A:昨日のことに関して、先程申し上げましたとおり、私自身しっかりとその状況を把握した上で、また現場の状況に応じた柔軟な人員の増強が可能であった、そういう状況の中で、報告を受けた上で指示をして、そしてまた、15分以内に戻れるところにいたということでございます。

Q:関連して伺います。私が伺いたいのは、危機管理が最重要だとされている内閣において、危機管理について、そもそも元幹部や野党側から強い懸念や不満が出ていることについて、防衛大臣としてどういう御認識を持たれているか、ということです。

A:今申し上げたとおりでございます。すなわち、しっかりとこの発災以来、必要な情報は受け取り、適時指示を行うことができる態勢の下で、お昼の時間の一部、防衛政策について説明をしてきたということでございます。

Q:防衛大臣の御発言や行動が、与党内部や野党からも批判が続く状況が連続しています。
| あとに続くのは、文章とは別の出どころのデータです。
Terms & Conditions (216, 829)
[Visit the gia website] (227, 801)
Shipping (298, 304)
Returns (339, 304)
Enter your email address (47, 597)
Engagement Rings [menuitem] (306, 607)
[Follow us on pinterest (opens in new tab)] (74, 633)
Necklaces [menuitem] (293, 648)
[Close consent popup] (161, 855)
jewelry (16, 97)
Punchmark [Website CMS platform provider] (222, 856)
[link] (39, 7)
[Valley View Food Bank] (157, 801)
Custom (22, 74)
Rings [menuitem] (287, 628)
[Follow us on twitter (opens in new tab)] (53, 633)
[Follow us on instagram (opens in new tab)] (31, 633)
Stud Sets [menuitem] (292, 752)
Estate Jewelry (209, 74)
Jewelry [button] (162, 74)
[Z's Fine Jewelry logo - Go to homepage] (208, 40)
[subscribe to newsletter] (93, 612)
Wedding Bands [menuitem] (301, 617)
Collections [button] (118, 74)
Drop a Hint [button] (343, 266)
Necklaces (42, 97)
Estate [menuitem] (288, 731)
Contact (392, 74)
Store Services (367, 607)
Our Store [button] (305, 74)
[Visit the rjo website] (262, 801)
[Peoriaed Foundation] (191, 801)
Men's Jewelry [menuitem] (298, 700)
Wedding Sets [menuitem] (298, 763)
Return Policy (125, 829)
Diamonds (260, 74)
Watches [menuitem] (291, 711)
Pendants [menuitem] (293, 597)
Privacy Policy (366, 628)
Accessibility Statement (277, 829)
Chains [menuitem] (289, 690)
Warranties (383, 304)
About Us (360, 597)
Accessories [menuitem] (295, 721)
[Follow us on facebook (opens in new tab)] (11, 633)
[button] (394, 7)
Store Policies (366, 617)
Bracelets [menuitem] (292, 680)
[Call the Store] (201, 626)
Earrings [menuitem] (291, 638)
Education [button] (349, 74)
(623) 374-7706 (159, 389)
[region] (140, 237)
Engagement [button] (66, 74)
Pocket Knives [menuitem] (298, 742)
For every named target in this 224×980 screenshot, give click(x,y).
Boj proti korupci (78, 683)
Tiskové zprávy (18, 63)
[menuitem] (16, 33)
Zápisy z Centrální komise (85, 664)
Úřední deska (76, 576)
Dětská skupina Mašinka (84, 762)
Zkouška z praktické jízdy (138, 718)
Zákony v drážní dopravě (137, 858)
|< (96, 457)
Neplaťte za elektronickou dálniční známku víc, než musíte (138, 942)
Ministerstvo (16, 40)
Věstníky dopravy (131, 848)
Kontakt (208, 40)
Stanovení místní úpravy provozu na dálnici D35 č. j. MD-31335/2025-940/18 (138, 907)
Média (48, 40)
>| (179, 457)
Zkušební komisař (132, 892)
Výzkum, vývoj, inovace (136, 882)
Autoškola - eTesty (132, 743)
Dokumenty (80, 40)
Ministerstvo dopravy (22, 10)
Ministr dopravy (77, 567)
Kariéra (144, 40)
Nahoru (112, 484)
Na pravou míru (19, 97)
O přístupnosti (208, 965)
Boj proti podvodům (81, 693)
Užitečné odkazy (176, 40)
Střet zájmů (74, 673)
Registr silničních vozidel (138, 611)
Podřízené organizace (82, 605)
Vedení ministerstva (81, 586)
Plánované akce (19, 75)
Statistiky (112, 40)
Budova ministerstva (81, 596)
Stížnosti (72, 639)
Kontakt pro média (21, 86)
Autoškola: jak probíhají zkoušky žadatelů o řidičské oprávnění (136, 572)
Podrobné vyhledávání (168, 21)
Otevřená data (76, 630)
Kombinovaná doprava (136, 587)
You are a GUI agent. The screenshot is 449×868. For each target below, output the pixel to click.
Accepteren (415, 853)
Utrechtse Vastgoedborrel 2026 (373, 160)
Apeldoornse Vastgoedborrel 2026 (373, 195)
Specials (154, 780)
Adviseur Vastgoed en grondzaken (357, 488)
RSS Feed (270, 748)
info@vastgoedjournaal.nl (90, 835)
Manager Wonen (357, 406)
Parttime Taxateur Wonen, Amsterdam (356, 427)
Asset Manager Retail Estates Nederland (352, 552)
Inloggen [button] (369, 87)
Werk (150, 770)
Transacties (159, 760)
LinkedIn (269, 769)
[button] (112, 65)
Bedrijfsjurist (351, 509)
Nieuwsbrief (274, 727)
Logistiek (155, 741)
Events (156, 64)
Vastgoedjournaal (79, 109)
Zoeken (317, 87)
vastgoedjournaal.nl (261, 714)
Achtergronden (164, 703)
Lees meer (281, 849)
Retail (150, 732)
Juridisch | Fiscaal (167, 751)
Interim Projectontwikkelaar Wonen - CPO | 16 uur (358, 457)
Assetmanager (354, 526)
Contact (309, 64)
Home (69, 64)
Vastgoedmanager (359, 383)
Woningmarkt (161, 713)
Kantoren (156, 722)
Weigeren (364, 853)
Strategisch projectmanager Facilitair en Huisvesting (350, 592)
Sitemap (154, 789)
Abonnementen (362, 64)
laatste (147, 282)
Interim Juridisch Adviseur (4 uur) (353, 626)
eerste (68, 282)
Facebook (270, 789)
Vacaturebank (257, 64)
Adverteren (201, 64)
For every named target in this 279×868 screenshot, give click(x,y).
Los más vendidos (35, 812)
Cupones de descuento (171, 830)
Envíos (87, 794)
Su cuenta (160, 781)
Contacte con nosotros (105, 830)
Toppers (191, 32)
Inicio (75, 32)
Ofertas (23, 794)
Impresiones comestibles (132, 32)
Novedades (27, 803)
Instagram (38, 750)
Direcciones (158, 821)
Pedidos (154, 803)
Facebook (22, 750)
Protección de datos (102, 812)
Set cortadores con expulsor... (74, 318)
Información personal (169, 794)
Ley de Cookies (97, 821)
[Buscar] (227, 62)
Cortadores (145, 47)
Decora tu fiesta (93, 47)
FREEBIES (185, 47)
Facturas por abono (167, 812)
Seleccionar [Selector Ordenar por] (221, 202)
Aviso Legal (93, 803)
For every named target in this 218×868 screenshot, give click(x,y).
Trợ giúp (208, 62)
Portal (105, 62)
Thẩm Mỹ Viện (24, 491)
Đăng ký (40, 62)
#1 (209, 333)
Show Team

適切な対応だったと防衛大臣はおっしゃいますけれども、こういう批判がずっと続いてきているというこの現状については、防衛大臣はどういう御認識をお持ちですか。

A:その批判の声はしっかりと受け止めた上で、自分のなすべきことをしっかりとやっていきたいと思っております。

Q:確認なのですけれども、今の大雨の件で、菅長官は記者会見で「対応に問題があったとは考えていない」と、そういう認識を示されていますけれども、大臣としても、対応に問題はなかったとそういう認識だということでよろしいでしょうか。

A:先ほど来説明しておりますように、しっかりと情報を受け取り、また、適切な指示が行える態勢の下で、防衛政策の説明に行ったということでございます。

Q:これからも災害派遣中にそういうことを優先されるわけですね。

A:優先したということではありません。

Q:優先したから行かれたわけでしょ。論理的に言って下さい。

A:優先したということではありません。

Q:優先したから行ったんじゃないですか。それ以外どういう筋書きができるのですか。

A:必要な情報を受け取り、適切な指示を行うことができる態勢であったということを説明いたしております。

Q:これに関して、民進党の野田幹事長が大臣に罷免を求める考えを示したのですけれども、これについての受け止めをお願いします。

A:そういう批判の声があるということは、承知はいたしております。緊張感を持ってしっかりとこういった状況の中で、災害対応、さらには、やるべきこと、しっかりとやっていきたいと考えています。